Stored data
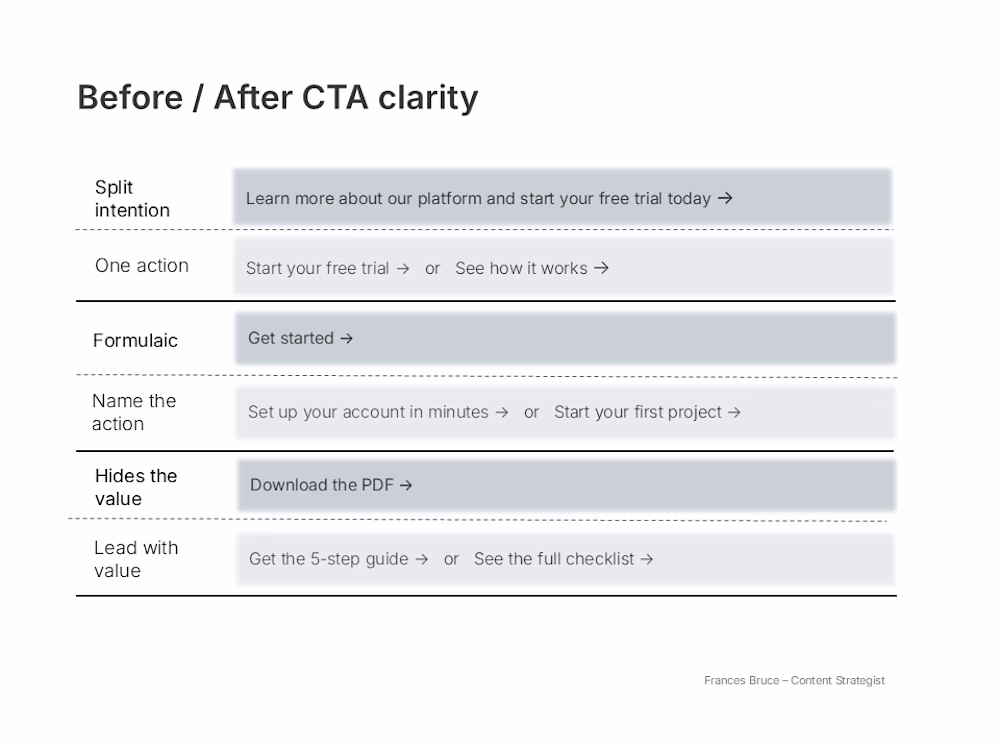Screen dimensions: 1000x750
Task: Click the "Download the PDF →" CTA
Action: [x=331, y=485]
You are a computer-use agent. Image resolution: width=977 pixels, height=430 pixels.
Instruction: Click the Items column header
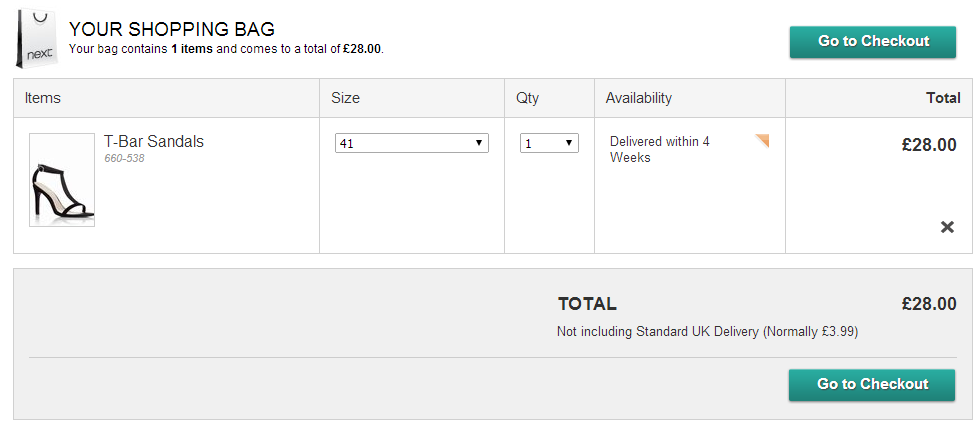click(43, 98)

§ The problem:
Which lines run from the one containing "You are a computer-use" to the end of the data above? Set down those lines exactly, and only those, without any pictures.

§ Answer box:
You are a computer-use agent. Image resolution: width=977 pixels, height=430 pixels.
Instruction: Click the Items column header
click(43, 98)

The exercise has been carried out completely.